Can anyone point to an authoritative source with real technical details?


It's likely one or a small group of people that have the exploit. Chances are they aren't spraying it en mass so it only happens unexpectedly to a few people here and there, none of which are security experts. The only source that can give these details are Rockstar, maybe once they figure it out, or now that it's out someone else may figure it out as well.

I believe it's likely real, and we'll see more details soon enough.


I treat all video games like they contain remote code execution.

If you look hard enough I'm quite sure most of them do


You'd be surprised that in many cases its actually a feature.


Whilst an issue like this can occur with any network architecture, going with Peer-to-peer looks like a terrible decision. 'Never trust the client' and all that. The in-game money cost real money, but the client is trusted so anyone can edit their balance in memory as the game is running. Ridiculous.


It's always a balance between performance and security.
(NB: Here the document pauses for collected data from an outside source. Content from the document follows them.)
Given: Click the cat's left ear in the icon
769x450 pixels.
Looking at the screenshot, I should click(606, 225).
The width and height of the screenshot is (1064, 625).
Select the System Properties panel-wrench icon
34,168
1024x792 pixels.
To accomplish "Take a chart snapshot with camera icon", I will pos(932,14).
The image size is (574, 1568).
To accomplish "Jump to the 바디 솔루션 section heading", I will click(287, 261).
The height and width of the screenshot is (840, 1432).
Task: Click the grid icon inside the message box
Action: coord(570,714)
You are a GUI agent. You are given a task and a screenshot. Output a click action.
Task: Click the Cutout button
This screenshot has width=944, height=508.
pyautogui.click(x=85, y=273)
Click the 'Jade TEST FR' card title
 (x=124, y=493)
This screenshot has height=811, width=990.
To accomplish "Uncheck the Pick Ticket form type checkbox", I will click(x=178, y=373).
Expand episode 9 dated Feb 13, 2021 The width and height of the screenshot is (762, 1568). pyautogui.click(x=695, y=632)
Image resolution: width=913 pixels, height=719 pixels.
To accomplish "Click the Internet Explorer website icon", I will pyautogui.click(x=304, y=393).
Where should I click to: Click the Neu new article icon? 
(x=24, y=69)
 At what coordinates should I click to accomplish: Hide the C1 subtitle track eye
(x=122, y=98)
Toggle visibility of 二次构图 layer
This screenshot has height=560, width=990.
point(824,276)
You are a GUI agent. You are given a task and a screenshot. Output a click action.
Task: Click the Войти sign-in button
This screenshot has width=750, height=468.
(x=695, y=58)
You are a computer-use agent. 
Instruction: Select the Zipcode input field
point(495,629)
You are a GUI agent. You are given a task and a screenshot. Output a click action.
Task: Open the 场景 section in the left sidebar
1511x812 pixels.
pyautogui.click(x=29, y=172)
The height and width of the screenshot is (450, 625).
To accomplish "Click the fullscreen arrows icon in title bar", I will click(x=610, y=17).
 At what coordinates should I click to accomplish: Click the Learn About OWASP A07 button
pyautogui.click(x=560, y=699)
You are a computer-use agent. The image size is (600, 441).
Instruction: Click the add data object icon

Yes, it is better to have the server parse, validate and reserialize messages from other players to add another layer of defense in front of the client. But the client shouldn't be trusting the server anyways so going peer-to-peer shouldn't be an issue. The fact is that server pricing isn't going to catch everything anyways.

Probably the biggest problem with P2P these days is that it shares your IP which can be used for tracking or DoS attacks.


> But the client shouldn't be trusting the server anyways so going peer-to-peer shouldn't be an issue.

If there's things like durable money between matches, etc: without someone in the loop to validate what happened you can't really solve this problem peer to peer. (If we define security to encompass "secure game state" and not just "safety from remote code execution")


This is usually done by logging state to the server which does some validation.

Most validation that the server does can be run on clients just as easily. (The main issue is what information is visible to clients. But if you are doing mostly P2P you usually end up making tradeoff that the client gets most information)


Don't worry, there's a lot more where that came from.


Similar bug with dark souls online


For anyone who wants to read about the history of the RCE exploit that affected all three Dark Souls games: https://github.com/tremwil/ds3-nrssr-rce


Hopefully this doesn’t affect ScriptHookV and their like for single player. Enjoy playing LSPDFR once in a while. GTA:V is just a treasure trove for modders.